Nassau County District Attorney Kathleen Rice announced on Jan. 16 the sentencing of a Rockville Centre man who stole more than $429,000 in company funds to enrich his lifestyle at the expense of his employers and his fellow employees.
Christopher Cortese, 57, pleaded guilty as charged in October 2013 to Grand Larceny in the Second Degree. On Jan. 16, Judge Philip Grella of Nassau County Court sentenced Cortese to 1-1/2 to 4-1/2 years in prison, and restitution by civil judgment in the amount of $429,555.84.
“Though Mr. Cortese stole almost half a million dollars from a business, this is no victimless crime,” Rice said. “By committing these acts, Mr. Cortese hurt innocent colleagues of the company he defrauded and violated the trust all employers put in their employees. My office will continue to prosecute crimes wherever they may occur — be they in the boardroom, or out on the street.”
Rice said that Cortese was employed by Kainos Partners Holding Company, LLC, a corporation that has owned and operated over 50 Dunkin Donuts franchises, as its chief financial officer since May 2005. Kainos began investigating Cortese in January 2009 after discovering a number of financial irregularities, including $53,500 for a home office, $60,000 in gift cards, and more than $100,000 in trips, meals, and other expenses.

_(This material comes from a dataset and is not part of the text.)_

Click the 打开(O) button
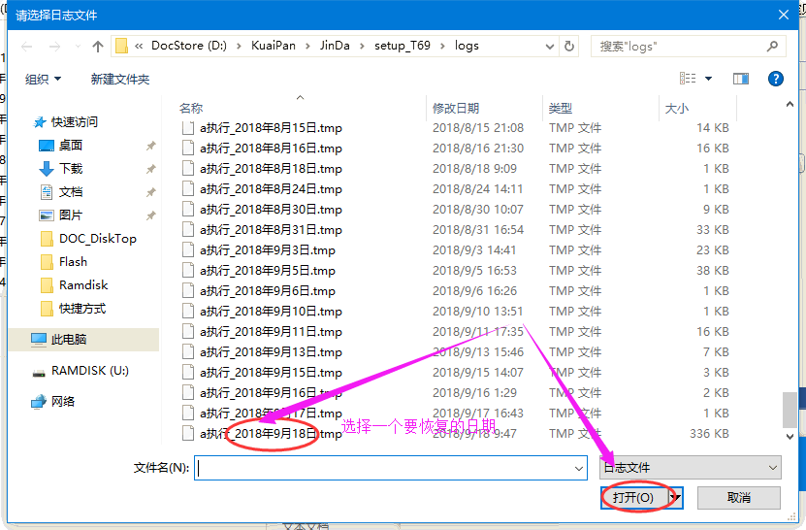This screenshot has width=806, height=530. click(633, 497)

In addition, Cortese hired two girlfriends as consultants, funneling $109,060 to one woman for information technology services that were never performed. Cortese also used company funds to pay for the first car lease payment for a Mercedes Benz for the woman and secured company health and dental benefits for her, despite her not being a company employee. Another girlfriend received $20,000 for services never performed. Cortese was terminated by Kainos on Feb. 4, 2009.